Grandma with Zeke & Carbin
You are sweethearted & loyal in your caring for others. Whether it be your son, Steve, or one of the people you encountered as a social worker. Even while in the hospital this week, you would ask your caretakers how they were doing and reach up to stroke their face.

 Stubborn as a mule. I remember you visiting our home in Seattle. We had this 8-foot-tall, blueberry bush with the most delicious fruit. You were harvesting like crazy despite the large beehive tucked in the branches. After being stung several times, mom implored you to leave the bush & bees alone, but you didn't think the bees should get all the berries. Mom was falling apart in laughter at your stubborn streak while she continuously put a baking soda and water mixture on your stings.

Look what poor Grandma had to deal with!
Rosemary, Rita, Grandma, Brenda.
You are fiesty, as Clarke can attest.

A brilliant and quick-witted mind who enjoyed books, crosswords and word puzzles up to the end.

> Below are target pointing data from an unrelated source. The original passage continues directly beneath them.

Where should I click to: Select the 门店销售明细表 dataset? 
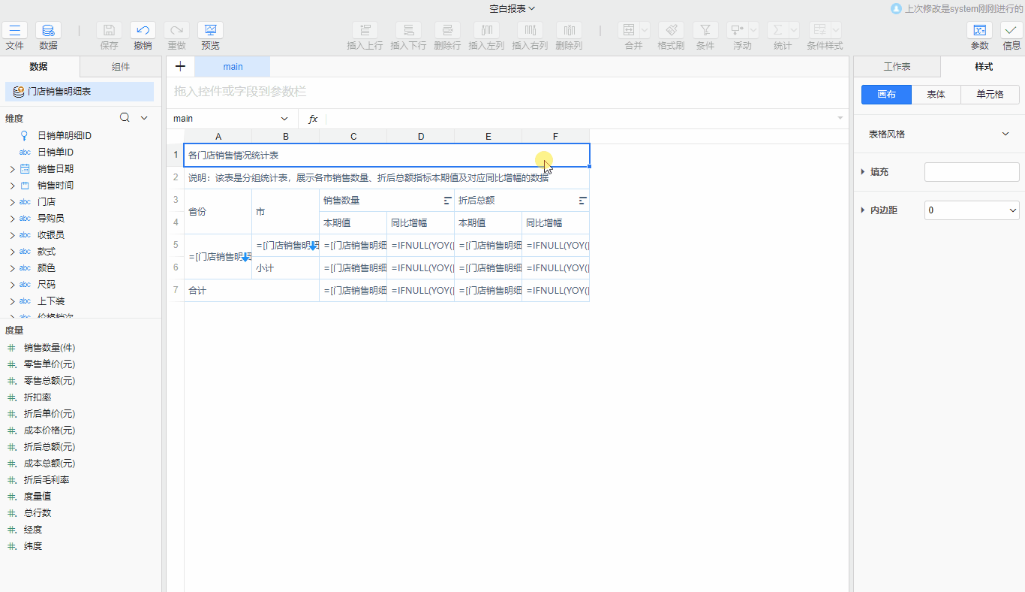[x=59, y=92]
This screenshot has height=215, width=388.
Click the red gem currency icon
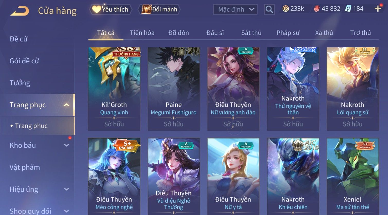click(x=317, y=9)
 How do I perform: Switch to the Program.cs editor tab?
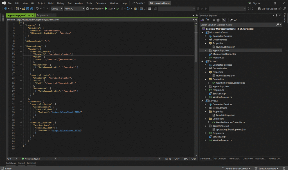42,15

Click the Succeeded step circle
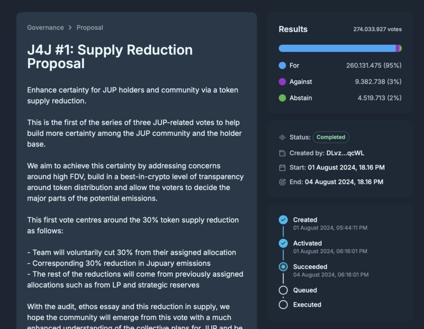(x=283, y=267)
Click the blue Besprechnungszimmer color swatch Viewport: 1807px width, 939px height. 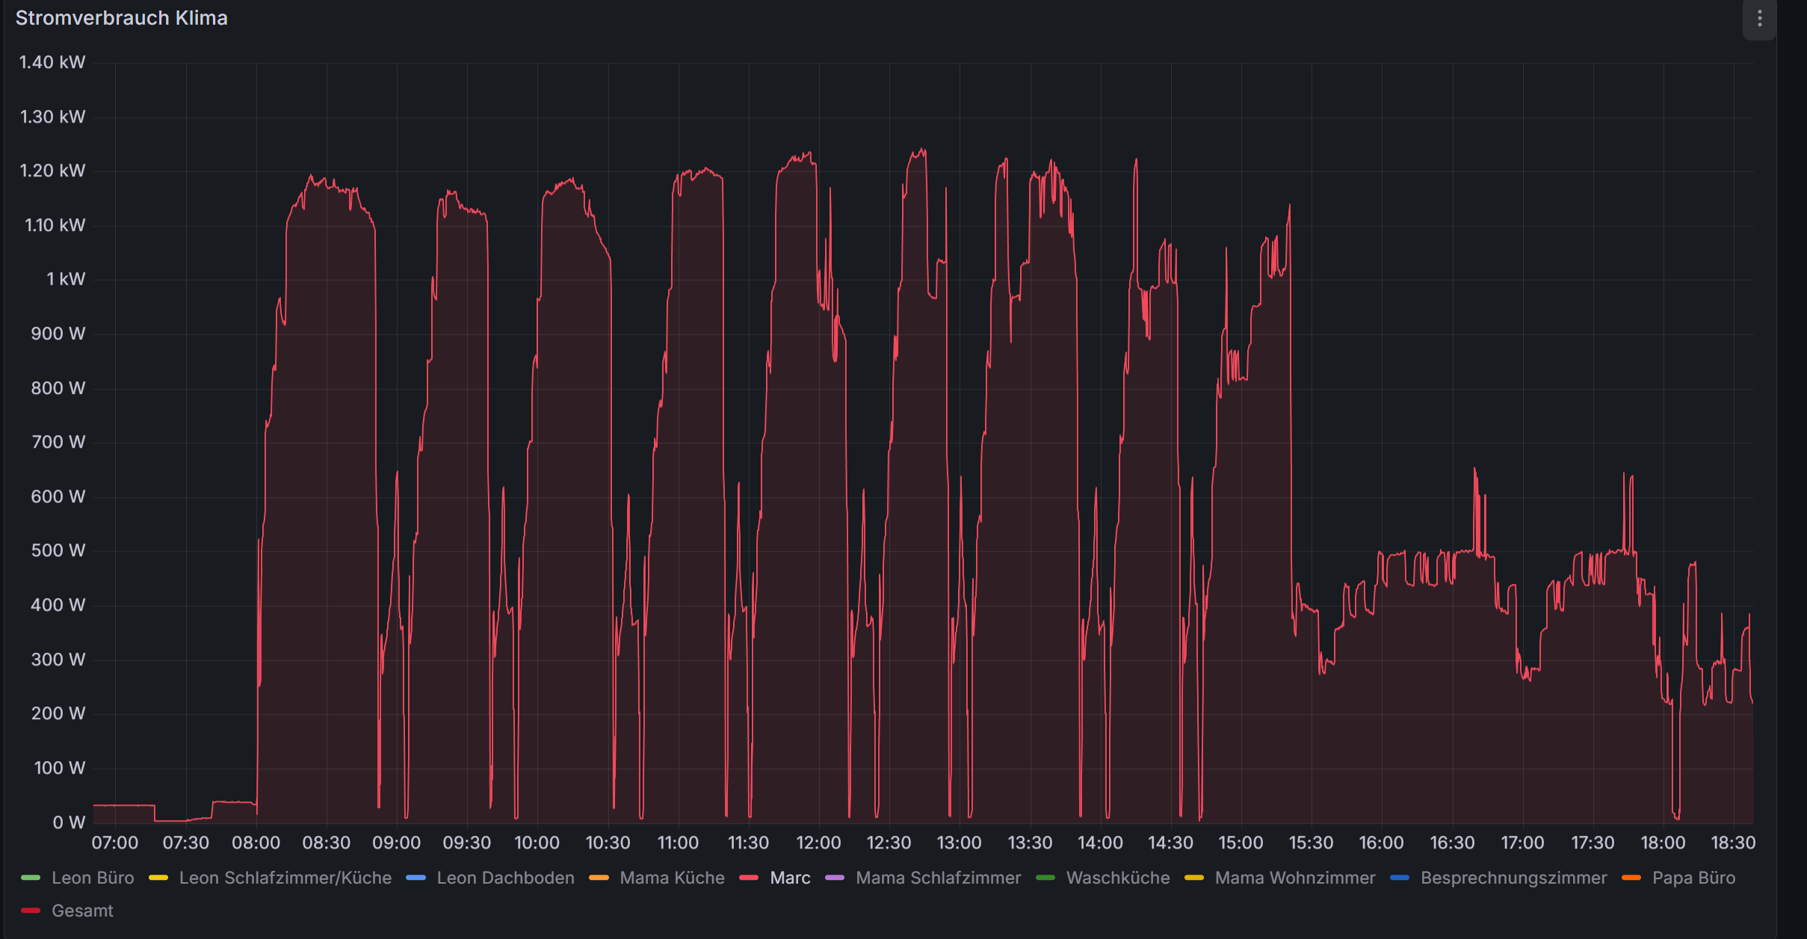pos(1400,878)
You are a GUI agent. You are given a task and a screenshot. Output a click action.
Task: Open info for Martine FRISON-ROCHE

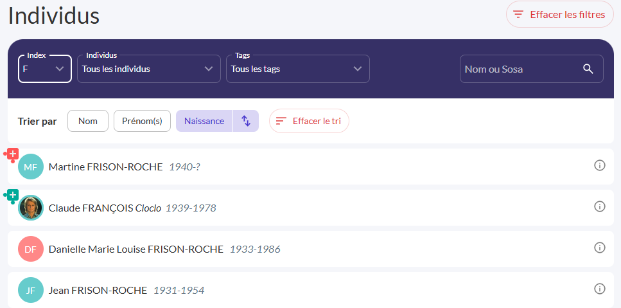coord(600,166)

I imagine your resourcefulness partially grew out of necessity, but I'll never forget my amusement when I saw how you packed lunch for me one time. In your frugal way, you used an empty coffee tin for my chips rather than wasting a plastic bag. Some may have been embarrassed, but I was proud of my Grandma who had strived despite hard times.
Great Gma OK & Jack
Resilient. Before divorces were acceptable, you had one and you continued to hold your head high. Before women were common in the workforce, you proved to be a force of your own.

Homemaker. Even though I only visited once a year or so, your house always felt like home. I always enjoyed your cooking. I remember your amusement when I was so excited after you made creamed peas. I remember when you introduced me to peaches with cream and a dash of sugar. Mmm! I'll always remember that you were able to make a good meal out of nothing.

April 2013
Mostly, I will remember that I was your favorite. Or, at least, that's what I always told you, but the truth is
that you were my favorite, Grandma. I love you, and I'm going to miss you.